Definately!! Everyone appreciates good sportsmanship, and being thanked for their hard work!

I would also check with the super's table, and see if they have an obedience rulebook you could have! They are handy to keep with you in your training bag.


----------



## OnGoldenPond (Mar 30, 2011)

I am smiling at all these posts~totally agree to smile at the dogs! 

Believe me, if I wasn't 100% sure (well, it's a dog, so who really knows) I can trust them on the says, I wouldn't try it. The pup is the only one is might be slightly iffy, and I will have him, so I feel pretty good about it. 

Let's hope they cover the mirrors! They didn't at the TDI/CGC test. 

Oh, believe me, I have the AKC rules download on my kindle, my laptop, my desktop, my work computer, and bookmarked on my phone!! :bowl:


----------



## LittleRedDawg (Oct 5, 2011)

Good luck! the first obedience trial I competed in (Novice A) was also the first obedience trial I'd ever been to. I had done 4H for ~5 years before that, but 4H is a little different and not quite as strict. My first AKC trial, I believe I was 16 or 17 at that point... and like you, I had all the rules printed and pretty well memorized! They'll do a Novice A walk-through without the dogs and the judges I've watched have been excellent with new handlers. Just have fun.

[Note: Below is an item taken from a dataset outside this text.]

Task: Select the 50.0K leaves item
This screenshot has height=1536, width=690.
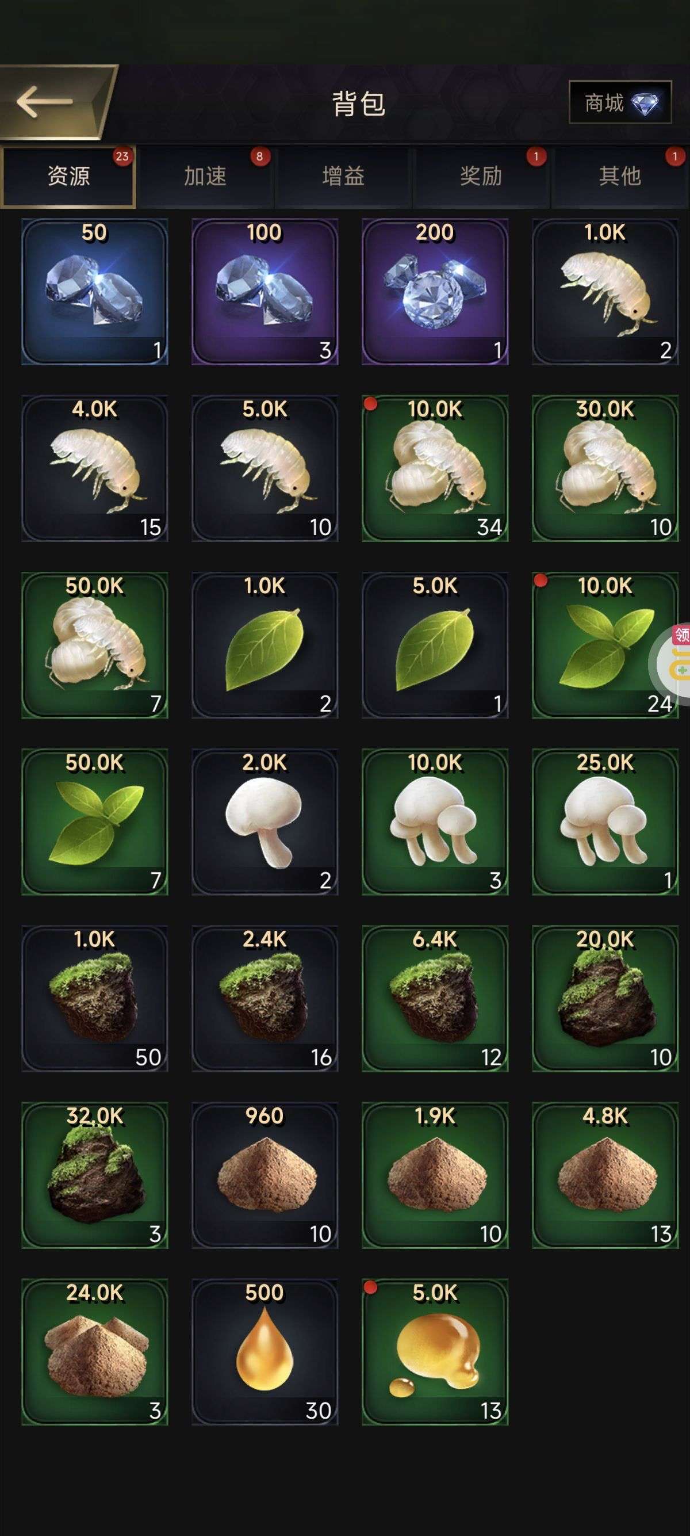Action: 95,822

In your shoes I'd also show up early... depending on how exuberant your dogs are, anywhere from an hour to three hours early. I have a 17 month old Labrador that just finished her Novice title last weekend, and she *needs* several hours at the show to chill in her crate before she goes in the ring. On the other hand, my more-seasoned show dog has been in the ring over 40 times, and he doesn't need that additional time anymore. I also try not to take my dogs out of their crates too early so I have plenty of "dog" when I walk in that ring. My routine... I take them outside to "air" about 20 minutes before we walk in the ring, put them back in the crate, and then bring them out and do a couple quick turns while the dog before us is finishing up their run. I also find that my seasoned male works better for me if I ignore him up until the time we go in the ring... I sit where I can watch my dogs but I don't sit next to their crates. Just figure out what works for your dog.


----------